If you’re like most people, you probably don’t start to have clear memories of childhood until you were somewhere between 3 and 5 years old. By now, though, when Baby is nearly a year old, they probably have favorite foods, favorite toys, and favorite songs, all of which have a hard time becoming favorites before they can remember them from day to day.
There’s a difference between short-term and long-term memory in the same way that there’s a difference between learning a new skill that you’ll know how to do later, and forming a narrative memory of learning that skill that you can describe later. Studies of the first kind of memory are easier to set up because infants don’t have the verbal skills to describe those narrative memories if they have them, because they don’t need to be tested for as long, and because not remembering one episode that’s part of a study is not the same as not remembering anything at all from childhood. If babies only have very selective long-term memories, there’s no way of ensuring that the memory that’s being tested will be one of the ones that stays.
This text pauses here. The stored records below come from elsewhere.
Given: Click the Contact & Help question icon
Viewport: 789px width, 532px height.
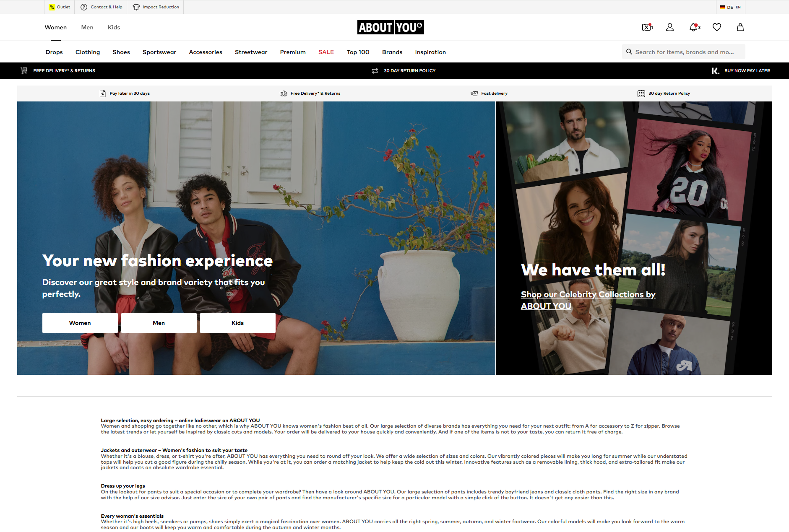Looking at the screenshot, I should (84, 7).
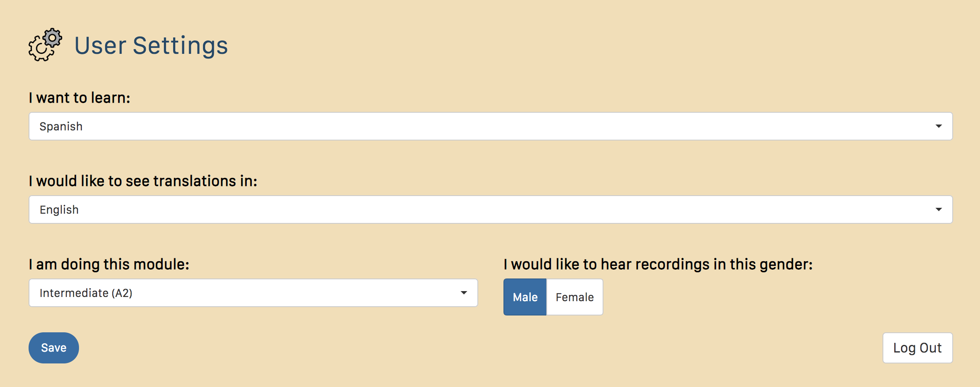Click the selected value text "English"

point(59,210)
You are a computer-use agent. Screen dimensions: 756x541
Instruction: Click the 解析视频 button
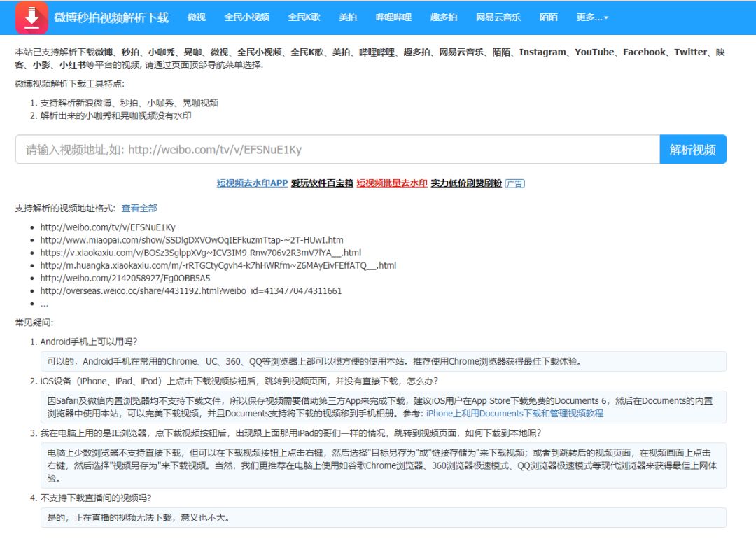pos(693,149)
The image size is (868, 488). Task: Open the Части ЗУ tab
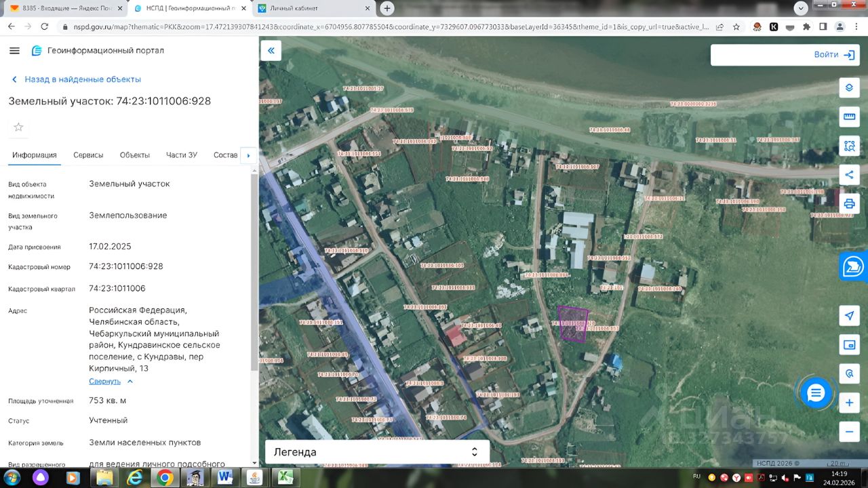coord(182,155)
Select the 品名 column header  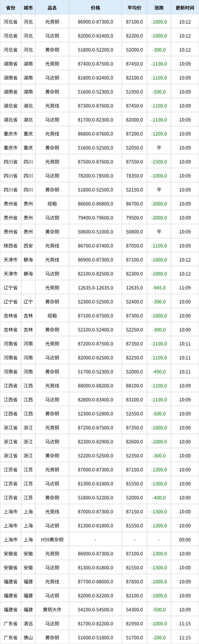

Still, some long-term testing of young children’s long-term memories, or lack of them, which Freud called ‘infantile amnesia,’ has been the subject of some studies. A 2013 study at Emory University in Atlanta, for instance, looked at the fact that there seem to be several developmental drop-off points in children’s memories. At these points – around 3 and around 7 – many children seem to start to remember significantly less about things they’d remembered for years.
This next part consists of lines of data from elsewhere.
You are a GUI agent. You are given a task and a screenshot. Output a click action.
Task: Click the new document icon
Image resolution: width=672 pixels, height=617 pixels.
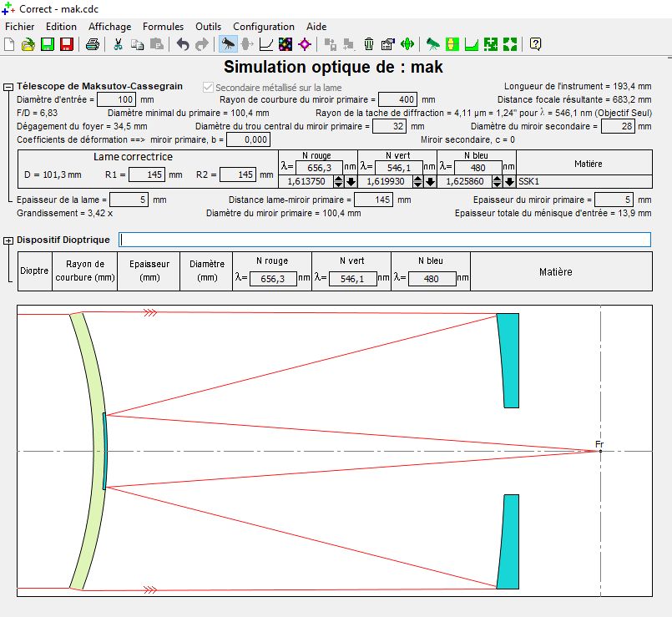10,44
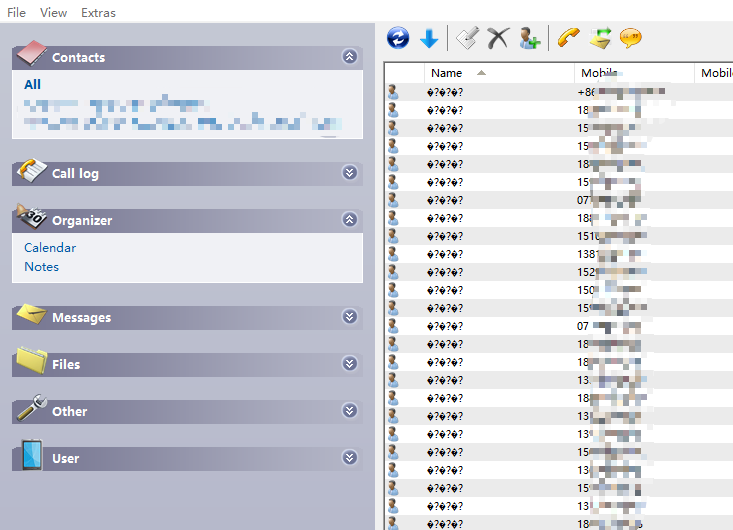Screen dimensions: 733x530
Task: Collapse the Organizer panel chevron
Action: point(349,220)

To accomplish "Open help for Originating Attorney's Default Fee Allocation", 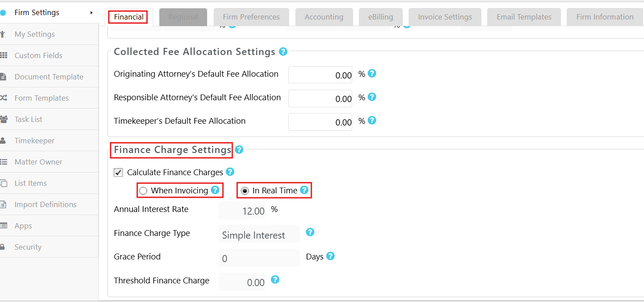I will click(x=372, y=74).
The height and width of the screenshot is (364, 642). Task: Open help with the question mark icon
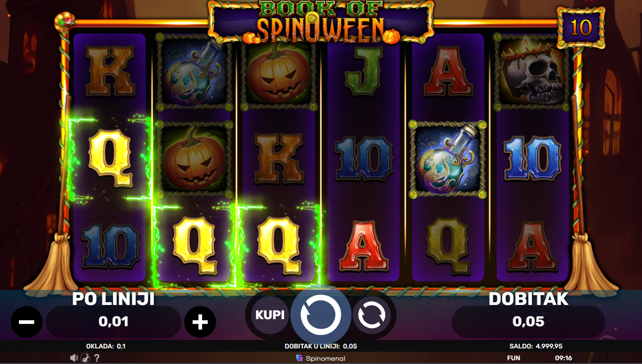click(97, 358)
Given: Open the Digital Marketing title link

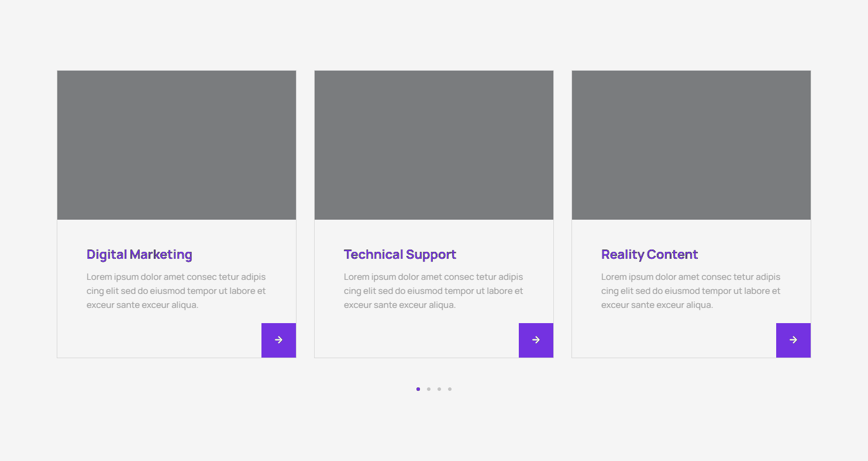Looking at the screenshot, I should point(139,255).
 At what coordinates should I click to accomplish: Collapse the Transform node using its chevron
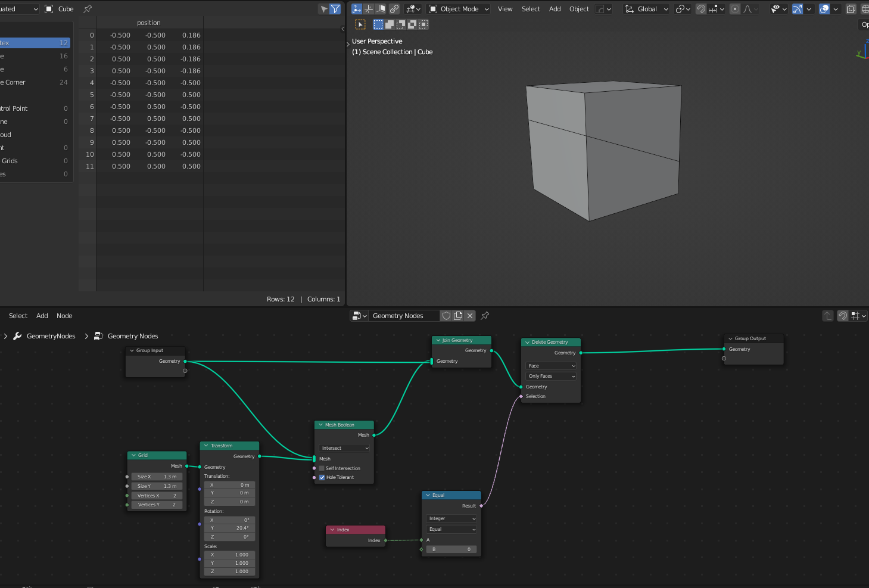pyautogui.click(x=206, y=446)
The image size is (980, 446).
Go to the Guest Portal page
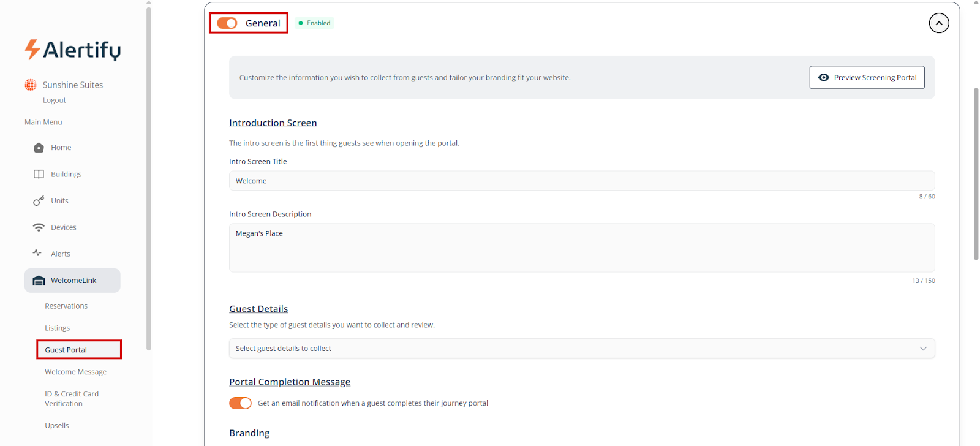(x=66, y=350)
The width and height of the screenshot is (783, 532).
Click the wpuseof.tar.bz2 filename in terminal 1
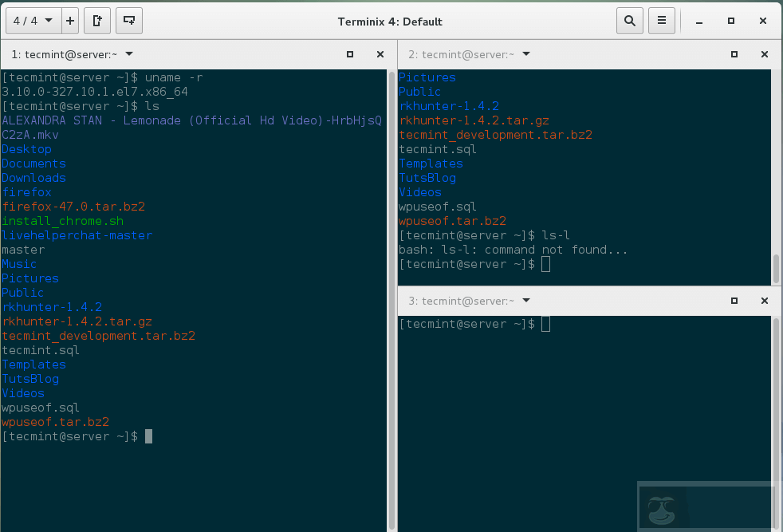pyautogui.click(x=56, y=422)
There are a few different theories about why this is. One of the first is the trouble of not really having any context for really early childhood memories. According to this theory, they’re there, but because children will never again see the world the way they did in the year or two of life, nothing is ever going to remind them of these memories. Or, relatedly, the idea that before children learn language, they have no way of developing their thoughts into narrative memories they can retrieve. This idea is supported by the fact that children from cultures that emphasize narrative thought processes, and children whose parents talk to them more about their lives, tend to have earlier first memories.
A second, related theory is that in the first few years of life, the brain is still developing, particularly the connection with the prefrontal cortex. The prefrontal cortex is where memories are stored, and while very young children might make as many memories as anyone else, they don’t usually have the neural structure to recall them until they’re a little older.
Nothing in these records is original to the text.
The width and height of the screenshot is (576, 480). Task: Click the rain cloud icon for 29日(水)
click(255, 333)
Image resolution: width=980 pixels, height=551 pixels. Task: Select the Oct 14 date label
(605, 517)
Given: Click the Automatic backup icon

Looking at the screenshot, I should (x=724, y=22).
Whether either of these are true or not, though, it’s still true that many children do have first memories that trace back to before these drop-off points. Since pretty much all credible thinkers have moved past Freud’s idea that children are blocking out the inappropriately sexual thoughts they had in infancy, there’s also no reason to think earlier first memories aren’t a good thing. And it’s true that you, as Baby’s parent, do have an influence on when their long-term memory kicks in. Children whose parents start to talk (and listen!) to them about their recent memories at an early age are more likely to have earlier first memories. It’s also not all in your hands, as first memories also tend to be associated with strong positive or negative feelings, or with major events in young children’s lives.